Es decir, las comunidades autónomas se encuentran en el lado izquierdo de la curva de Laffer, “incrementar los tipos impositivos en relación a los tipos impositivos del Gobierno central incrementa los ingresos fiscales”. Por ejemplo, Madrid vio caer sus ingresos fiscales en 50 millones de euros debido a las bajadas de impuestos aplicadas durante los años de la muestra del estudio, y solo se vieron compensadas en un 8% por los aumentos en la base imponible y en un 18% por la atracción de nuevos contribuyentes.

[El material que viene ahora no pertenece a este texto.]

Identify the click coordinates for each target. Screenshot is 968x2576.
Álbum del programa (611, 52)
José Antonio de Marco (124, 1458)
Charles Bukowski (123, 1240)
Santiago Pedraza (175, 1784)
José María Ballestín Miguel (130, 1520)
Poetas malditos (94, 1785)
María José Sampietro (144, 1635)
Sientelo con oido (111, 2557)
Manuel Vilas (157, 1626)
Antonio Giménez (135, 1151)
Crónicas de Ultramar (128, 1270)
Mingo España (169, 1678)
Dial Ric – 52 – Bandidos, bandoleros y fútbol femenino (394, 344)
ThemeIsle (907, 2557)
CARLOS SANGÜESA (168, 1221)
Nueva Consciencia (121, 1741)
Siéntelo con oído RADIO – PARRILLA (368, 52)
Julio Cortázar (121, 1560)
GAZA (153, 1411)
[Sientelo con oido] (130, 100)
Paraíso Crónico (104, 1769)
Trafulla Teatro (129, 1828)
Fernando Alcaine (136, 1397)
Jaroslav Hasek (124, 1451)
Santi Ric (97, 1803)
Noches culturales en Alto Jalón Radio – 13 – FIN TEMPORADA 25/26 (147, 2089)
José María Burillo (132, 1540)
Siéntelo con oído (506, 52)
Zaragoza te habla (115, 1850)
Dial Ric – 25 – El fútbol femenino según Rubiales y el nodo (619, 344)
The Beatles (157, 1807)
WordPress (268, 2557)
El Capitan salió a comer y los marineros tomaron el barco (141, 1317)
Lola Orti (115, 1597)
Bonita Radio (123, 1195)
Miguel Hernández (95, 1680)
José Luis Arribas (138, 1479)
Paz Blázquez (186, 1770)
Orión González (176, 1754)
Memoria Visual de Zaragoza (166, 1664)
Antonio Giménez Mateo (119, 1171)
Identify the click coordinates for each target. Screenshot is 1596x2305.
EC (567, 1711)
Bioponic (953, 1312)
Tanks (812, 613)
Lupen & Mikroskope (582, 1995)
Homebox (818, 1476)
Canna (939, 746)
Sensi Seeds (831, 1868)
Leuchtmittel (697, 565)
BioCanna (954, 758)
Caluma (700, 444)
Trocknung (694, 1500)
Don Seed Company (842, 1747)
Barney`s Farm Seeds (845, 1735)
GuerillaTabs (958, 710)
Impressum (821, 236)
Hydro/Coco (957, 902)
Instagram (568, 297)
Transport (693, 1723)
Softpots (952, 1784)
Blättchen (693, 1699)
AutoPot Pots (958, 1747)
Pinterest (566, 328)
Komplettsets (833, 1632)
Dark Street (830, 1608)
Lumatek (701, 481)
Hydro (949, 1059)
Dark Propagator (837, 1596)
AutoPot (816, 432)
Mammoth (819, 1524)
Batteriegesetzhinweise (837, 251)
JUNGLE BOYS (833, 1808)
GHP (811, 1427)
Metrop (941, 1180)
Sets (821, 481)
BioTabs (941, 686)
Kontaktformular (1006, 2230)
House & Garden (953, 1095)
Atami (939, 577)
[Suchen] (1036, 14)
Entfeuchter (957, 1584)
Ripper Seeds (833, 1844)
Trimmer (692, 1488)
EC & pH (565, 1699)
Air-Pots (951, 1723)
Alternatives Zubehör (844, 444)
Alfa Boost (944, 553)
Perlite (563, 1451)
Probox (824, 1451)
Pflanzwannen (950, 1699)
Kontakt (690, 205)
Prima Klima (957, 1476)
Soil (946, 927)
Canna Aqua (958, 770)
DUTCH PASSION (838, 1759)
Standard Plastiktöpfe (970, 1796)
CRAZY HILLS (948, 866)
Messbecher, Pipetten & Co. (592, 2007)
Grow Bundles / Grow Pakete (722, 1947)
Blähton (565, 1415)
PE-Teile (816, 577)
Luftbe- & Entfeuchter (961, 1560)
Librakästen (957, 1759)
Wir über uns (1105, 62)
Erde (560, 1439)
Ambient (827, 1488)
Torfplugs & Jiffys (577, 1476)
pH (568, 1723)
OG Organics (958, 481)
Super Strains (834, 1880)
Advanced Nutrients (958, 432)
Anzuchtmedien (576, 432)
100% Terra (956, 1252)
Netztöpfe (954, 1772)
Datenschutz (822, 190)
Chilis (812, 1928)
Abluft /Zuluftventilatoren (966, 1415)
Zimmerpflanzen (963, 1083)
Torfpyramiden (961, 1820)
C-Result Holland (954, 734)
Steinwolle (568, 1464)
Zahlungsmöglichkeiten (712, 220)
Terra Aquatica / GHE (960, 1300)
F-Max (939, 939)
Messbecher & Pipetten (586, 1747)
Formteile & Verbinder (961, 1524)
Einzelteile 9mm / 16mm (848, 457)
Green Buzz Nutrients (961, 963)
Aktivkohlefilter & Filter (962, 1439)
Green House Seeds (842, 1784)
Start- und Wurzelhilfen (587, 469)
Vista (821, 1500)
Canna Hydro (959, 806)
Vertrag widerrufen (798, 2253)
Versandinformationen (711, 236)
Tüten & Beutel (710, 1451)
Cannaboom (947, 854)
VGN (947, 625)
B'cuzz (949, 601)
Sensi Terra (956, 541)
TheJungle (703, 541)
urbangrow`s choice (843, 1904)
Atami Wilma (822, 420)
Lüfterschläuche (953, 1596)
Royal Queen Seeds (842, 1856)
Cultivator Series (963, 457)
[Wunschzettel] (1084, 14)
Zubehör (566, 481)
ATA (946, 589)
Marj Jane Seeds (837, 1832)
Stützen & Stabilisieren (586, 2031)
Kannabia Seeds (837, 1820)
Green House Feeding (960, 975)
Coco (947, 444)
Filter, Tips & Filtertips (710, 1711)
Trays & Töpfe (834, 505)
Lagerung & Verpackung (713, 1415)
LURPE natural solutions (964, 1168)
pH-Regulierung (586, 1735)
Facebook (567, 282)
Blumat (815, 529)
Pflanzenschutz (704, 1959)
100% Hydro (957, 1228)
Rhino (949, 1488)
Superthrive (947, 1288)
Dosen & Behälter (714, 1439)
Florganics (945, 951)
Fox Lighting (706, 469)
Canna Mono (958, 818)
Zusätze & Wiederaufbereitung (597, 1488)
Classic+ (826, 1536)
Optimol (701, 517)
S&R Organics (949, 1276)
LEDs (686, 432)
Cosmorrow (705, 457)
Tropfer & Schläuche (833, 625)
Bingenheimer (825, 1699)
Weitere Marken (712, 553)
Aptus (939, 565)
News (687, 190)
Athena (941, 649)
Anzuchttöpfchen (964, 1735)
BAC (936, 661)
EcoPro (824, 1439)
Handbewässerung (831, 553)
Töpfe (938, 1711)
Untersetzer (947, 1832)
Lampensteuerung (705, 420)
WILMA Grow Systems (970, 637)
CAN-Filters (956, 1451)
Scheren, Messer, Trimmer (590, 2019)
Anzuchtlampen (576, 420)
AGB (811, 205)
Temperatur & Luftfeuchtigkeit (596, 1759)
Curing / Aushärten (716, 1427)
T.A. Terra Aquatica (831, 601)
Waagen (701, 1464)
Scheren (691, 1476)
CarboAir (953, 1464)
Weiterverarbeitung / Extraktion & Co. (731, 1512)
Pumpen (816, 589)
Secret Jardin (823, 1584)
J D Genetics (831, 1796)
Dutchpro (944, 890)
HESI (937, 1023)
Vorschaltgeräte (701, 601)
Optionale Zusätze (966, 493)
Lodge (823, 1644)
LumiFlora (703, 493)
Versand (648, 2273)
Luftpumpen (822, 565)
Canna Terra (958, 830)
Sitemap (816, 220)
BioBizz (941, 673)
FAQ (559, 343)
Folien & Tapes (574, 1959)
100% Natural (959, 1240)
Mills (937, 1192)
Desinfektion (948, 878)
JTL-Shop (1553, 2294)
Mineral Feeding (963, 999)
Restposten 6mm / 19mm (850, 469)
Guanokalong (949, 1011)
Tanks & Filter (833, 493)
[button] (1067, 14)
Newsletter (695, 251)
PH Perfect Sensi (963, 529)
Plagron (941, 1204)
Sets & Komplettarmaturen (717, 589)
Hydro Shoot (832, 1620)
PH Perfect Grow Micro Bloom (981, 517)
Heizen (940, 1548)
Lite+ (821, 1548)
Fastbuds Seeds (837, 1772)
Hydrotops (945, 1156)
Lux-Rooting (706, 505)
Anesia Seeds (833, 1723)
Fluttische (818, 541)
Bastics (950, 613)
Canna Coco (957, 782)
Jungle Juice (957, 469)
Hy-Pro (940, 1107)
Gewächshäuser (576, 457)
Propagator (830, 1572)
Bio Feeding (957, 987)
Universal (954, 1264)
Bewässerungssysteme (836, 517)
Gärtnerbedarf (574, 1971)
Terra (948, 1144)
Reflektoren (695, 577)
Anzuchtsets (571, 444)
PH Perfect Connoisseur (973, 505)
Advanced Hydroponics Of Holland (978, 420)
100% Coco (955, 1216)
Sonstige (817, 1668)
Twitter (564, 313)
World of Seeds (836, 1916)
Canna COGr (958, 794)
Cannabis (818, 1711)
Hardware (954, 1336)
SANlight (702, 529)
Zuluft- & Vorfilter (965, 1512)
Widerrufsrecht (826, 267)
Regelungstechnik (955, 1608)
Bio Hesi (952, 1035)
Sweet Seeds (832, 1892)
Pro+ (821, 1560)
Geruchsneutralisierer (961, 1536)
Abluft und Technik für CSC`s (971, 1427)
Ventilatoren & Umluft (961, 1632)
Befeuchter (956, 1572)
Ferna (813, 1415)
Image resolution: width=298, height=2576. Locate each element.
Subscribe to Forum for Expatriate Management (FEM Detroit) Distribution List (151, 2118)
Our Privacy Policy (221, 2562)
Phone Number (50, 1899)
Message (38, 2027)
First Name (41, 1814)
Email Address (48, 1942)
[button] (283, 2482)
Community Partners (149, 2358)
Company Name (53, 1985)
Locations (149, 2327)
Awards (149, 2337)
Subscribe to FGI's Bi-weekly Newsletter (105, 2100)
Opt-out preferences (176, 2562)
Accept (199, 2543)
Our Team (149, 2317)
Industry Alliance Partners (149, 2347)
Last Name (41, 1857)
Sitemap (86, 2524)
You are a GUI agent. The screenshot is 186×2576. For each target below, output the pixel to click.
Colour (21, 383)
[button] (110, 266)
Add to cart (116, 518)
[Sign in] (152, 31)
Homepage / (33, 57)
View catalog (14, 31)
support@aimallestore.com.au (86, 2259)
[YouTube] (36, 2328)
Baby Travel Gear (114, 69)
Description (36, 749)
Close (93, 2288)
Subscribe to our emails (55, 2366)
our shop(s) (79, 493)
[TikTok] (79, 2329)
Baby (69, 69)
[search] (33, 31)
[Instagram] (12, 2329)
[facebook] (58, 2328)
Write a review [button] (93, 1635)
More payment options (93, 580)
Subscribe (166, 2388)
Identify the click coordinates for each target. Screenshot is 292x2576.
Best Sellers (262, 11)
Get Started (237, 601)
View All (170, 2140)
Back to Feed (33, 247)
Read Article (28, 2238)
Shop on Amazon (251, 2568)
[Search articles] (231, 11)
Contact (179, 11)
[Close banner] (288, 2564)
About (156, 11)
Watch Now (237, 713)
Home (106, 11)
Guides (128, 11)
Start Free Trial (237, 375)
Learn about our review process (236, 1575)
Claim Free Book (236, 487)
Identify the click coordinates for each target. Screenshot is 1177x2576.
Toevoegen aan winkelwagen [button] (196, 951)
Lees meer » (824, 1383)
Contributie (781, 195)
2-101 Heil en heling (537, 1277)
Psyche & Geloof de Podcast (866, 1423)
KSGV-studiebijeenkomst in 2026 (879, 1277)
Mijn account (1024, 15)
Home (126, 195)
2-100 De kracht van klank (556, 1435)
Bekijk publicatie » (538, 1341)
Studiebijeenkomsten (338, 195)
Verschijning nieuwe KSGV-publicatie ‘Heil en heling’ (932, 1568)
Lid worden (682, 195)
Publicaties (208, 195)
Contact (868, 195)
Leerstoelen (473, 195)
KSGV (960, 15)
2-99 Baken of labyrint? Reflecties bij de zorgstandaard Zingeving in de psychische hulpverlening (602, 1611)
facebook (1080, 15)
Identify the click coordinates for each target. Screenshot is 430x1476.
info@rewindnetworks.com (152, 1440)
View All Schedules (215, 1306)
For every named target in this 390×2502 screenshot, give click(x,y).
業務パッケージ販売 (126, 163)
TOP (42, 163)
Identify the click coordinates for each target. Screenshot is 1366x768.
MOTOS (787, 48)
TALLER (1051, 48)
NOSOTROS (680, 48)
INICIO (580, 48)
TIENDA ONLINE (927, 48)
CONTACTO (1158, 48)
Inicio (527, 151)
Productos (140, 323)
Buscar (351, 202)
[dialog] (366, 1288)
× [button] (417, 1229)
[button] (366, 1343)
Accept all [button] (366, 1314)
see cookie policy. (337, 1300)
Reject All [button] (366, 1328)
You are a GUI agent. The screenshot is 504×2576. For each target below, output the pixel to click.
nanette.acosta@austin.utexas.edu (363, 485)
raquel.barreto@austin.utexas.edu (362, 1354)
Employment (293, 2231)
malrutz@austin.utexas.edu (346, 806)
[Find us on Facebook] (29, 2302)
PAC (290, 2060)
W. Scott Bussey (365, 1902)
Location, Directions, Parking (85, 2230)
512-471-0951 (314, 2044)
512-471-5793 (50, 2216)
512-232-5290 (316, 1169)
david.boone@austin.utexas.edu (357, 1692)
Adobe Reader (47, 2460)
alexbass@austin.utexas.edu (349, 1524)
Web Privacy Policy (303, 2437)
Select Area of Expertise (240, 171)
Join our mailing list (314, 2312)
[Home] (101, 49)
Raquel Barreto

En definitiva, en España, al menos para el caso de los contribuyentes con más renta, la competencia fiscal es muy beneficiosa: son capaces de trasladar su residencia a aquellas regiones que ofrecen una carga tributaria menor, por lo que a priori parece necesario extender dicha sana competencia al máximo número de contribuyentes posibles, si eso permite emparejar las preferencias de los ciudadanos con la cesta de bienes e impuestos ofrecidos por las comunidades autónomas al mismo tiempo que la carga fiscal disminuye y la calidad de los servicios públicos mejora. Además, hay que hacer una advertencia más: la magia lafferiana no existe, al menos en España, es decir, bajar impuestos produce el efecto deseado, que no es otro que el de reducir el tamaño del Estado.
[i] Desde 1997 lo podrían hacer, pero la escasa proporción de la recaudación que les correspondía (15%) no generó cambios hasta 2007, cuando ya con el 35% de los ingresos Madrid, La Rioja y Valencia redujeron tímidamente los tipos marginales.